▶ What is expected
Copy out only the stretch from the line containing "This screenshot has width=482, height=615." through the line containing "[x=636, y=31]", changing "Business" to "Finance" and keeping everything else the same.

[Stored data]

☆ ☆ ☆ ☆

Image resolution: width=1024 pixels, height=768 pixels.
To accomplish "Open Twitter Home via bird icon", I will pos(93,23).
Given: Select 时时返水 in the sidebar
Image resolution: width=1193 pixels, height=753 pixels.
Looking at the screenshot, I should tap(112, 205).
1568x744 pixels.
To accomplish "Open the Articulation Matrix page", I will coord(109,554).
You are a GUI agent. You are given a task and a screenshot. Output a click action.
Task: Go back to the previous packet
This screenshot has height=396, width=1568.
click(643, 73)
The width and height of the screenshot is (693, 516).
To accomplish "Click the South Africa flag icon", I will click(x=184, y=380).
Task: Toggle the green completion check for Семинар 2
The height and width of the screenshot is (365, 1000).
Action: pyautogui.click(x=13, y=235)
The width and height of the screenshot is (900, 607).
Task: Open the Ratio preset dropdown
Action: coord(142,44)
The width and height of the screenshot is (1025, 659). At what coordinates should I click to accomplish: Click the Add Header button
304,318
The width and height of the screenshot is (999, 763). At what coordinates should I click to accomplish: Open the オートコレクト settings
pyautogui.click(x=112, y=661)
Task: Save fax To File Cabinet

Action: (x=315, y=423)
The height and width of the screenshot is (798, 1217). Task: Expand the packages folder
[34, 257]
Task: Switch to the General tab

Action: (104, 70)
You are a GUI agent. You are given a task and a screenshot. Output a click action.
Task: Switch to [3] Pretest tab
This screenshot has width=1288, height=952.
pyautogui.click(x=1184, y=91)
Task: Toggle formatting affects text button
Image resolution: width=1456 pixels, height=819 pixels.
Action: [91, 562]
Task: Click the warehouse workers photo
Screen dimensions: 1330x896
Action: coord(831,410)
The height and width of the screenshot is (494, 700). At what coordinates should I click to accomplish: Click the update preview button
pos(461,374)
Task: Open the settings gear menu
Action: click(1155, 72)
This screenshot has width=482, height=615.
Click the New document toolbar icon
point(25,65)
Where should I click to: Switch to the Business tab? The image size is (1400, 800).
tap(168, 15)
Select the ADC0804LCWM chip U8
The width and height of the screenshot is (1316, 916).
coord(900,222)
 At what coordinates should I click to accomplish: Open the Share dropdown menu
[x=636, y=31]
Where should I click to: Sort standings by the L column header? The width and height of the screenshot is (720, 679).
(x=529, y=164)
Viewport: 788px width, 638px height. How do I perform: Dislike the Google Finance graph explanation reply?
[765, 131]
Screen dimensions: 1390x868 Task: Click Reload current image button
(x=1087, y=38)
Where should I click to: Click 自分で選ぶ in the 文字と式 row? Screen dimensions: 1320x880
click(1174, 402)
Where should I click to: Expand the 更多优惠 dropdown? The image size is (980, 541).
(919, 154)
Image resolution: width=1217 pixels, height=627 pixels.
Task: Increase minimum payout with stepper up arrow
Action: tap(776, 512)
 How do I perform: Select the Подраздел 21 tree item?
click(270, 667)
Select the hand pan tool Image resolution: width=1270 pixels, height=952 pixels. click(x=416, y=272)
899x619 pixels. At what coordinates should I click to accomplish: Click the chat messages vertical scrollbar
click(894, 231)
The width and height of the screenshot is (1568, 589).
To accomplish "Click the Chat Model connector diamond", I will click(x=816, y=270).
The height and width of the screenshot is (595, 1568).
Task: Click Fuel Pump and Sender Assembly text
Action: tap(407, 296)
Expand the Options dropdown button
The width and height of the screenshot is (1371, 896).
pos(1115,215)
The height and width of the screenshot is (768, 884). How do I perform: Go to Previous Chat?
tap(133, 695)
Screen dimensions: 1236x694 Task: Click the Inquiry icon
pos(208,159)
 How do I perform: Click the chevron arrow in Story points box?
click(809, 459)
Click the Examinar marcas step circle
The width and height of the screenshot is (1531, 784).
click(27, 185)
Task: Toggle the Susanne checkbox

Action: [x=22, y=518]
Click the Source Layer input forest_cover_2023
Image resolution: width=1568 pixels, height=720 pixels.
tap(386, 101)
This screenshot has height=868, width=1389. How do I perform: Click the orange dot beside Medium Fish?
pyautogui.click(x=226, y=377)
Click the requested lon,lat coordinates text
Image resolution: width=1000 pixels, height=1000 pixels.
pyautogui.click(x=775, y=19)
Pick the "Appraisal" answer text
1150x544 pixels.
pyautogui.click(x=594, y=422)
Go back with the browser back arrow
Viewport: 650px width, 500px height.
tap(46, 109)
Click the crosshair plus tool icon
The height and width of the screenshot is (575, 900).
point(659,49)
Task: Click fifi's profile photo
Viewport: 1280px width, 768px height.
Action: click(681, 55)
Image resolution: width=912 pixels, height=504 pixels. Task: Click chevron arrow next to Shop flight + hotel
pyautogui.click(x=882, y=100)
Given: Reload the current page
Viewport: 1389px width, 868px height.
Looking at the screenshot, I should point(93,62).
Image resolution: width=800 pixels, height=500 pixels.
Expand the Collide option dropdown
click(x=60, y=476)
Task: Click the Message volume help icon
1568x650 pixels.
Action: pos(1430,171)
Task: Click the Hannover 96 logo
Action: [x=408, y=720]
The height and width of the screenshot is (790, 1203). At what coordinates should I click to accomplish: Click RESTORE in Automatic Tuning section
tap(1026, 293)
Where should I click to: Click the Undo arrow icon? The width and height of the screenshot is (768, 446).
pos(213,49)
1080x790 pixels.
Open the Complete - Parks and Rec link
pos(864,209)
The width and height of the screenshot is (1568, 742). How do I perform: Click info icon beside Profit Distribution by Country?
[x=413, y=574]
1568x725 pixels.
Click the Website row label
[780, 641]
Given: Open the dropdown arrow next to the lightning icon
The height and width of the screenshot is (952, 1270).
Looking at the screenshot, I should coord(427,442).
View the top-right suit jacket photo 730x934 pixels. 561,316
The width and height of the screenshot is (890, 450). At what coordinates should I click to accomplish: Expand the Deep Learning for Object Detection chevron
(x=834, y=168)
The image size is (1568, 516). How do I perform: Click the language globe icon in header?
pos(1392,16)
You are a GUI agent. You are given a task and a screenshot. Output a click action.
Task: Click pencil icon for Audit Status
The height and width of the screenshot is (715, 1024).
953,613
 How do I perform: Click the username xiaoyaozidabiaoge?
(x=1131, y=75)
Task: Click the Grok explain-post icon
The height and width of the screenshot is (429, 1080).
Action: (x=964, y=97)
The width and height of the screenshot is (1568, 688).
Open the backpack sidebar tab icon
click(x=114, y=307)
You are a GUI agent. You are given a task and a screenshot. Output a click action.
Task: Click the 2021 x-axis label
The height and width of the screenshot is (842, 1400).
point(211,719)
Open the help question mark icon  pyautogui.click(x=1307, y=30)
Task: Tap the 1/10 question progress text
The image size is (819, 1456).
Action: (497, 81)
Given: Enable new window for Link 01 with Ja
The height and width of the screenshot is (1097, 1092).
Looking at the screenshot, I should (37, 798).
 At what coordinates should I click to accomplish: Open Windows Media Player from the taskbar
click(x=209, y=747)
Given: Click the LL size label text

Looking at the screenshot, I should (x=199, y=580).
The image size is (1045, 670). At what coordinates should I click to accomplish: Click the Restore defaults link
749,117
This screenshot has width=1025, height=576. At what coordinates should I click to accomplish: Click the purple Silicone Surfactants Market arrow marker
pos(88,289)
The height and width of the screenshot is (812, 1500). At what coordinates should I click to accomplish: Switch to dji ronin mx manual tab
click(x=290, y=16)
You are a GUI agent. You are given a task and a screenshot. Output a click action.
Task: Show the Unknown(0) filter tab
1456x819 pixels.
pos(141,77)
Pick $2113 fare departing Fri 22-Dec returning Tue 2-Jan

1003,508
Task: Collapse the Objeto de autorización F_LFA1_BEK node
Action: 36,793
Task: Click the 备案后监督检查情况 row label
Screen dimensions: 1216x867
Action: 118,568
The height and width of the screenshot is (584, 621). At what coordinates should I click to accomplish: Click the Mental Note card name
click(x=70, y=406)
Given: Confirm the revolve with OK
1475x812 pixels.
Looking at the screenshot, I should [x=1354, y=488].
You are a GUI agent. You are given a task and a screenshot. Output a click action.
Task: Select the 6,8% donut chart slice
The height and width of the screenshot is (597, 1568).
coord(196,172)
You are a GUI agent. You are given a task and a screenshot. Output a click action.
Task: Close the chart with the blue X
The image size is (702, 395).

☆ ☆ ☆ ☆

▶ Solution to the exercise
This screenshot has width=482, height=615.
Click the New document toolbar icon
point(25,65)
Where should I click to: Switch to the Finance tab? The image size is (1400, 800).
tap(168, 15)
Select the ADC0804LCWM chip U8
The width and height of the screenshot is (1316, 916).
coord(900,222)
 At what coordinates should I click to accomplish: Open the Share dropdown menu
[x=636, y=31]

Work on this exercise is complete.